On Monday The Simon Wiesenthal Center’s Israel Office released a statement in which its director, Holocaust historian Dr. Efraim Zuroff, calls for an apology from the European Union’s ambassador to Afghanistan, Vygaudas Ušackas, for insensitive and misleading remarks on the Lithuanian Holocaust in a Wall Street Journal article, published on December 6th 2011.

In the piece entitled “My Long, Strange Journey to Afghanistan,” Ušackas categorized the Nazi occupation of Lithuania during which over 96% of the country’s Jewish community was murdered, in many cases by Lithuanian Nazi collaborators, as “a respite from the Communists while the Nazis were in control.” A letter of protest by Jack Zwanziger of Chicago appeared in the WSJ on December 14th 2011.

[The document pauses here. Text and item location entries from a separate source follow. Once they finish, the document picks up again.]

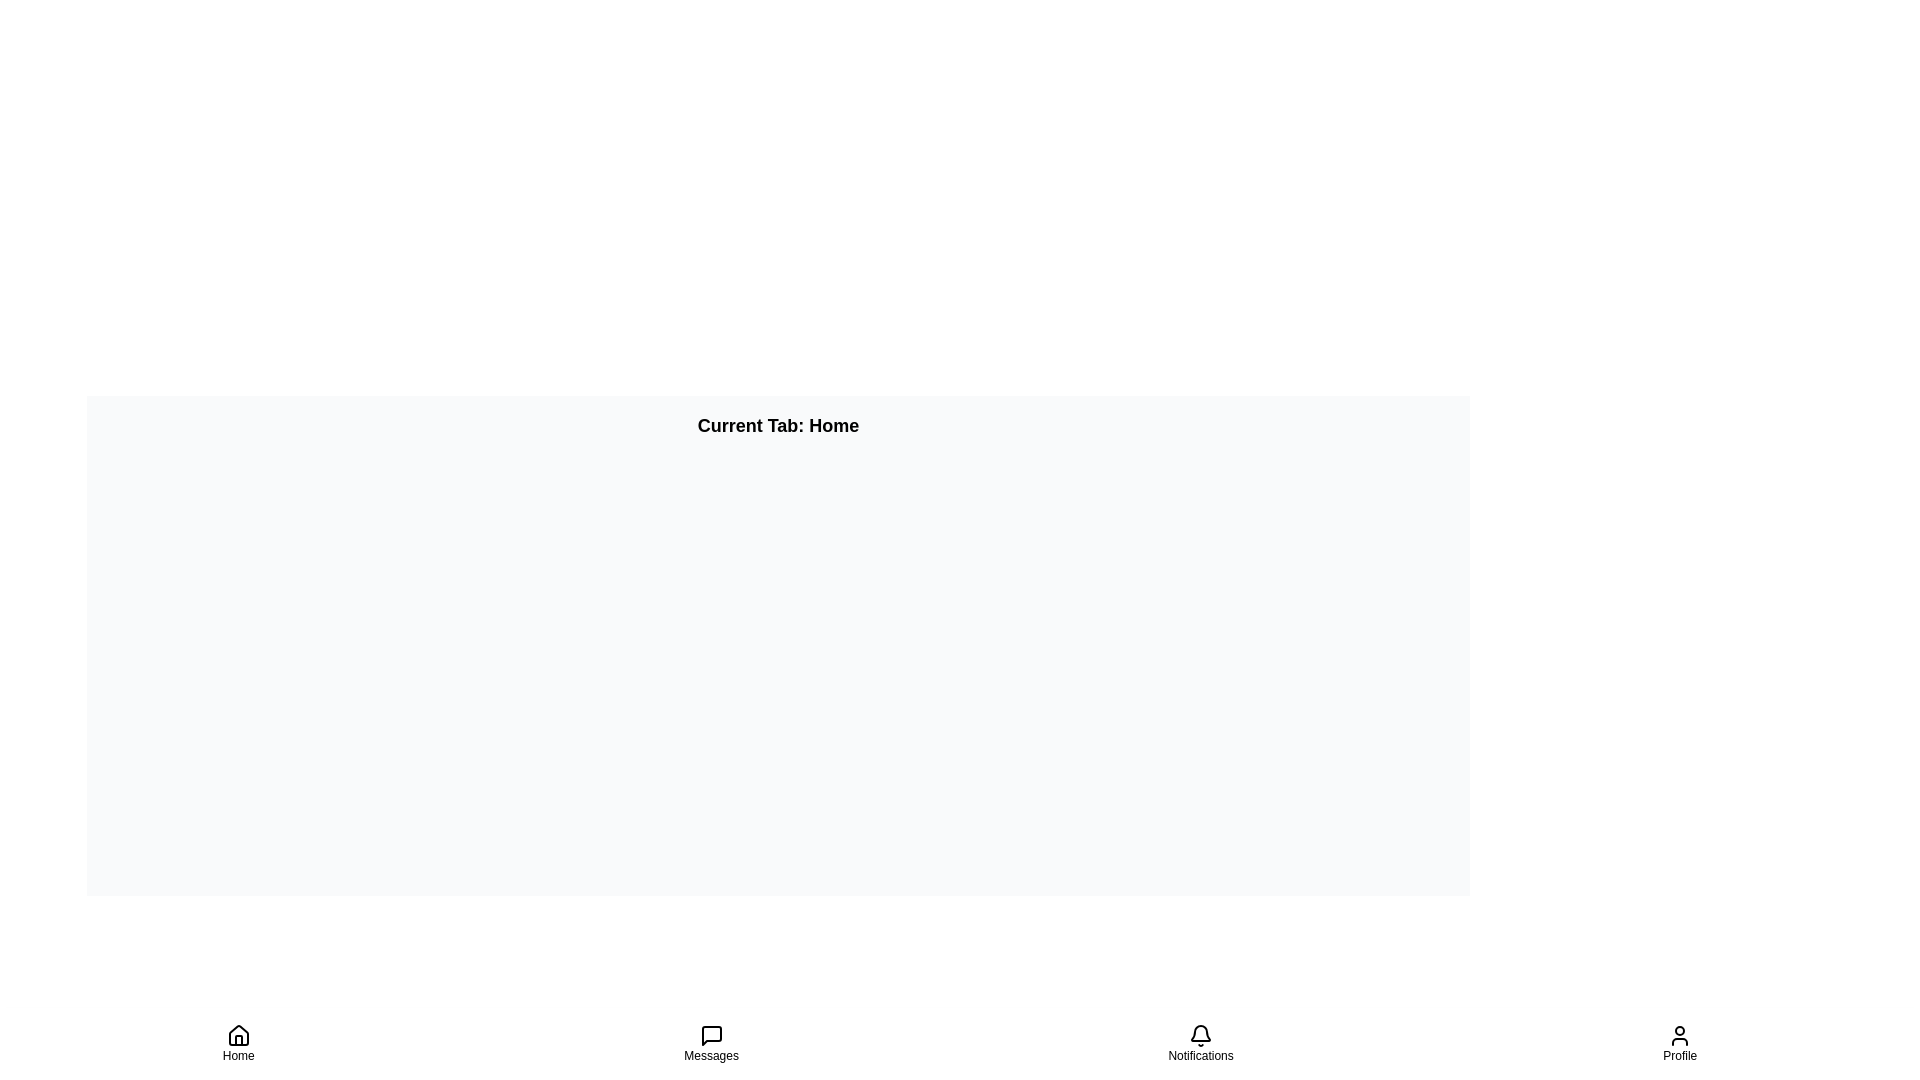 This screenshot has height=1080, width=1920. I want to click on the 'Home' button icon in the bottom navigation bar, so click(238, 1043). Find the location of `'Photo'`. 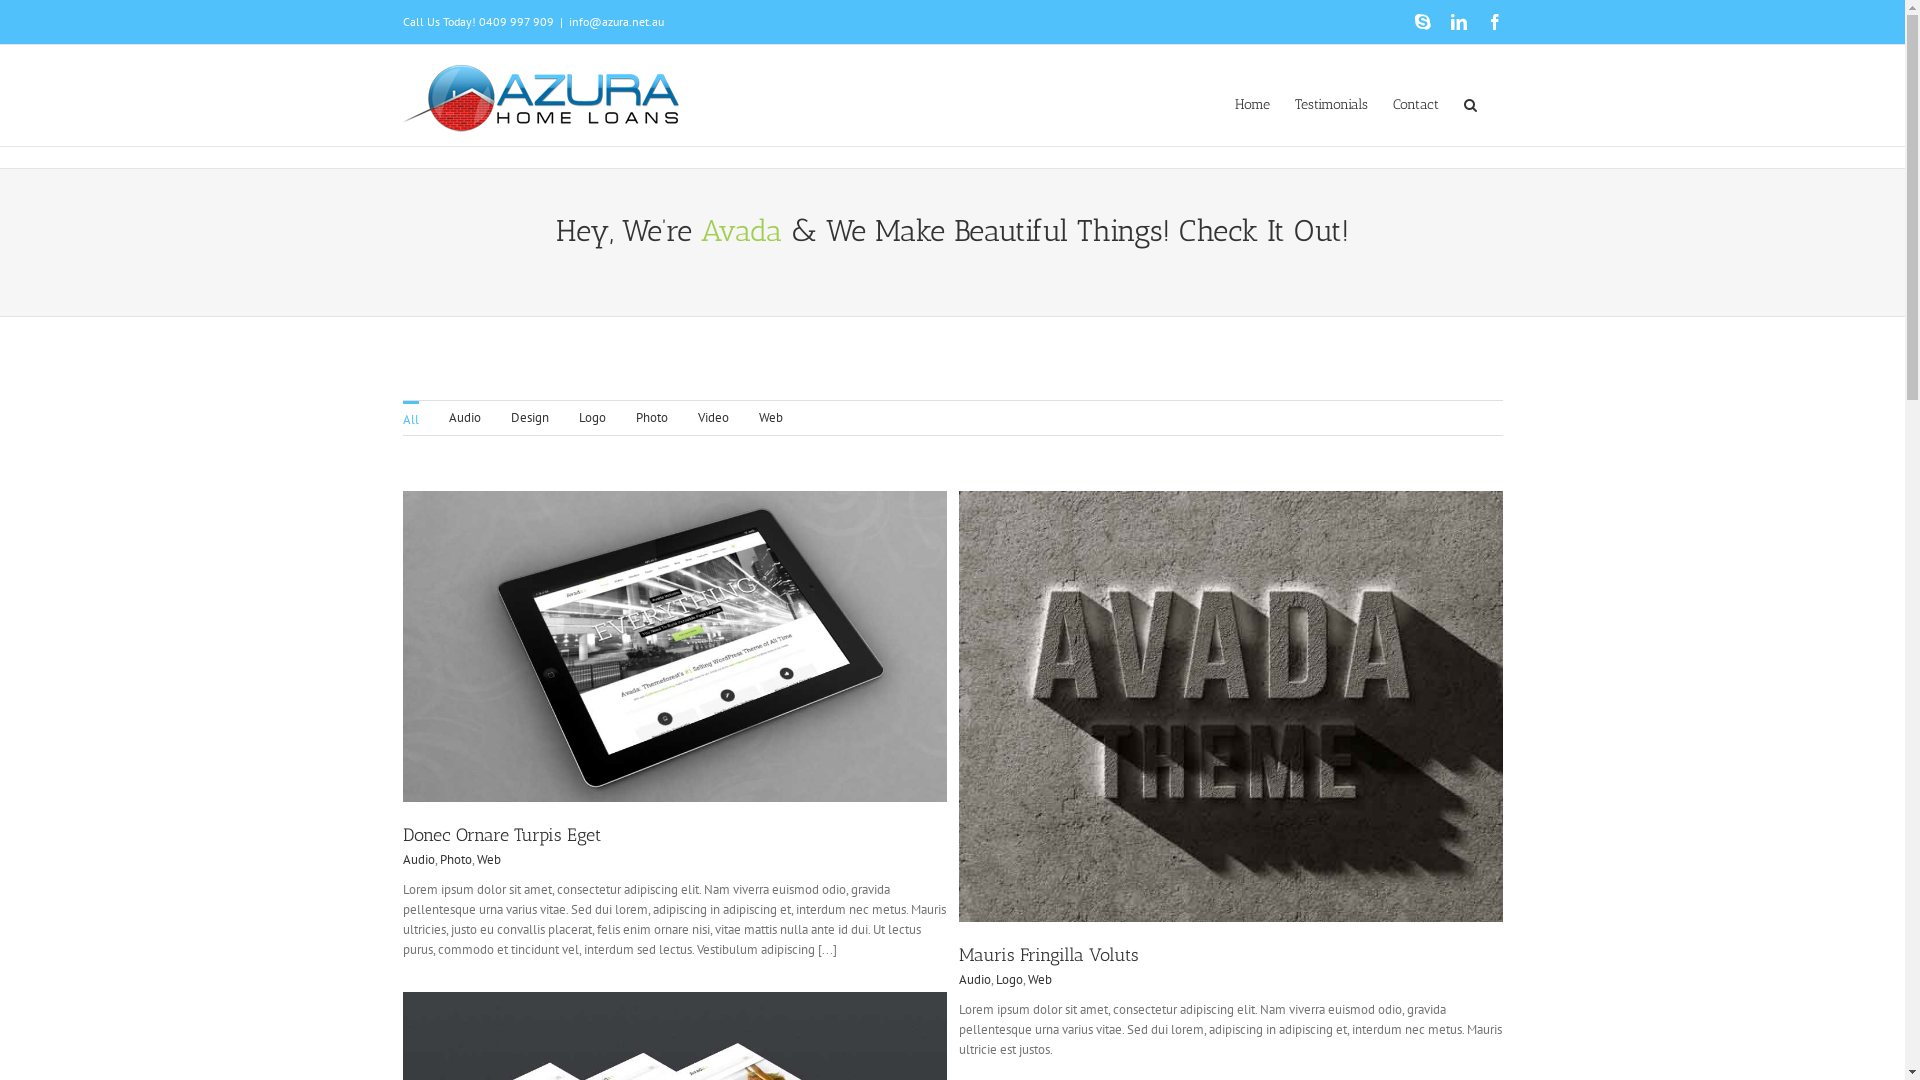

'Photo' is located at coordinates (455, 858).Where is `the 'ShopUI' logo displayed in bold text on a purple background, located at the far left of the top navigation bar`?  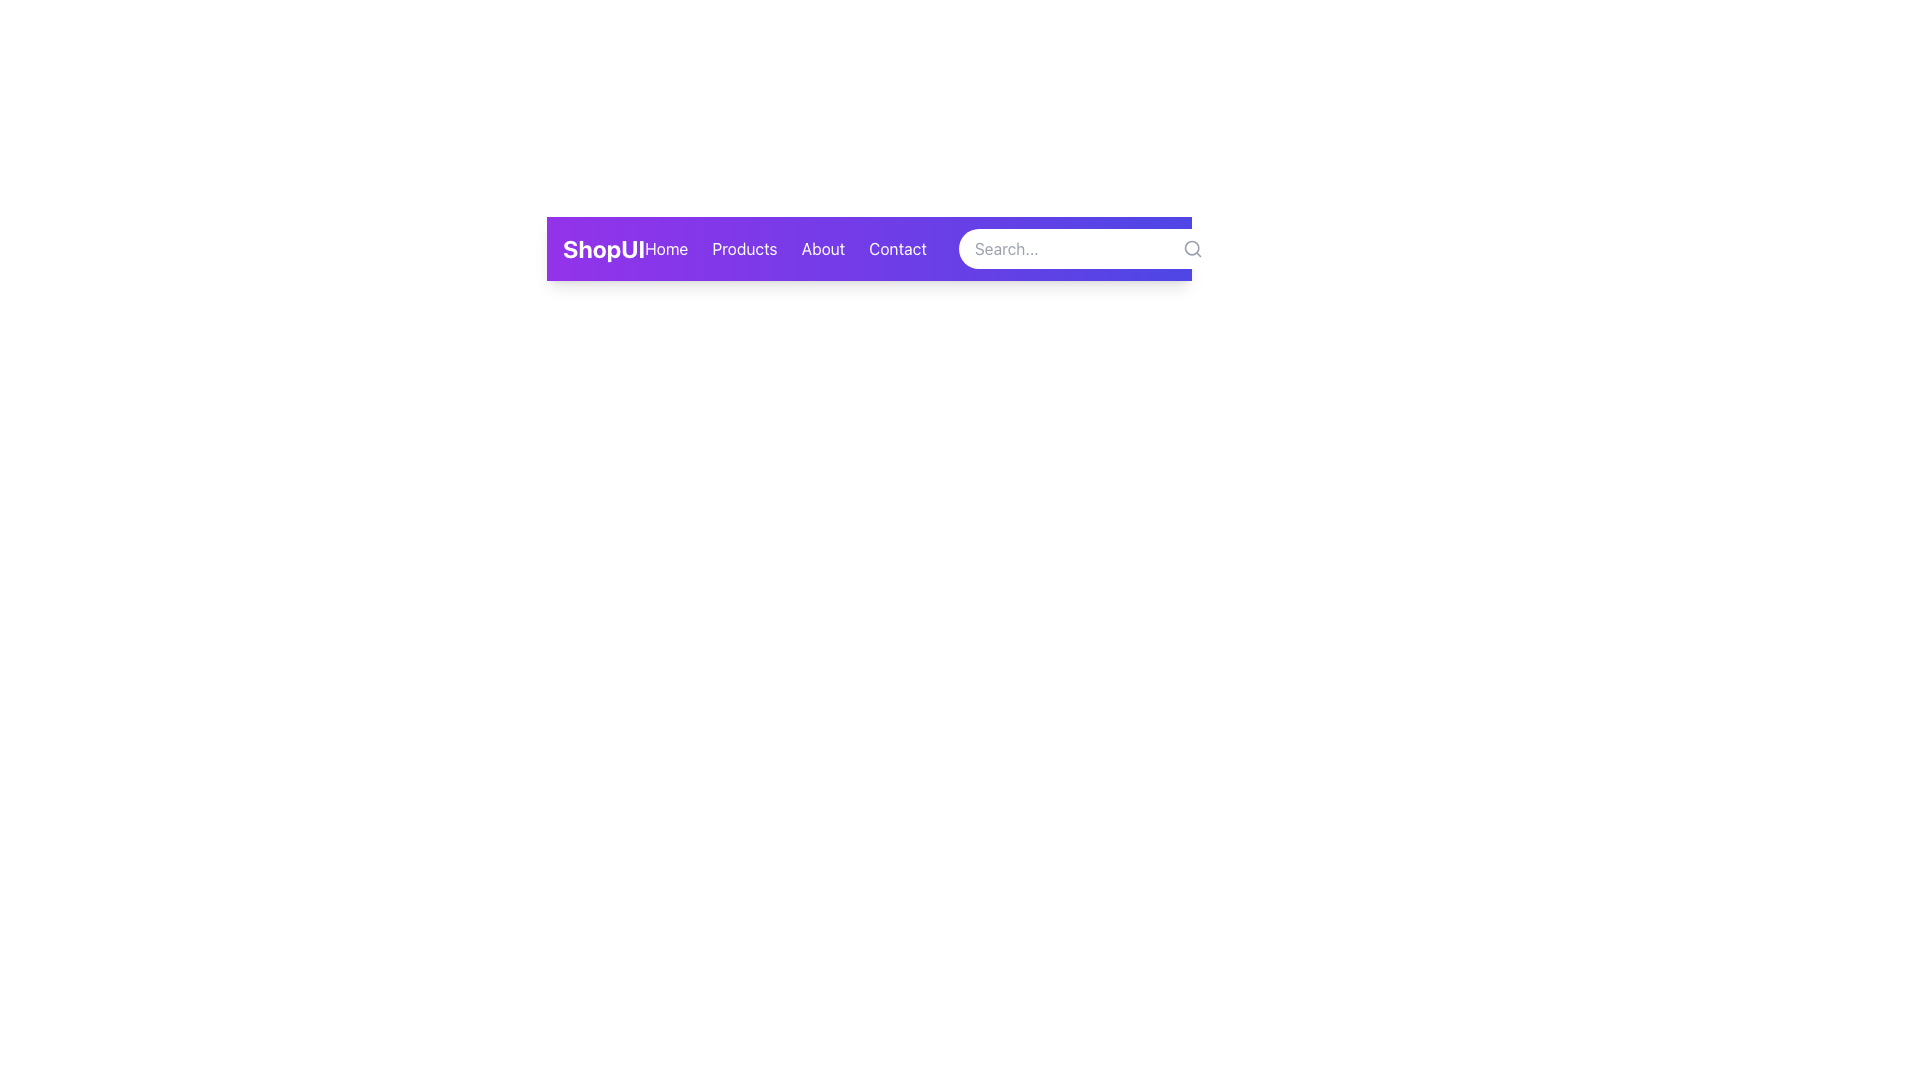 the 'ShopUI' logo displayed in bold text on a purple background, located at the far left of the top navigation bar is located at coordinates (603, 248).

A link to the press release from the Wiesenthal Center’s Israel office is on their website.

Ušackas was previously criticized when he was Lithuania’s ambassador to London, after he attempted to deflect the 2008 scandal over Lithuanian police having come to look for two elderly women Holocaust survivors in the absence of any specific charges or suspicions. The Economist referred to the incident as a state effort to ‘blame the victims’.

Later, as Lithuania’s foreign minister, he was invited to give a speech at the Global Forum on Antisemitism in Jerusalem. The Jerusalem Post subsequently reported, that at the forum,  he failed to deal with any of the outstanding issues of Lithuanian antisemitism.

Ušackas did not respond to the Algemeiner’s request for comment.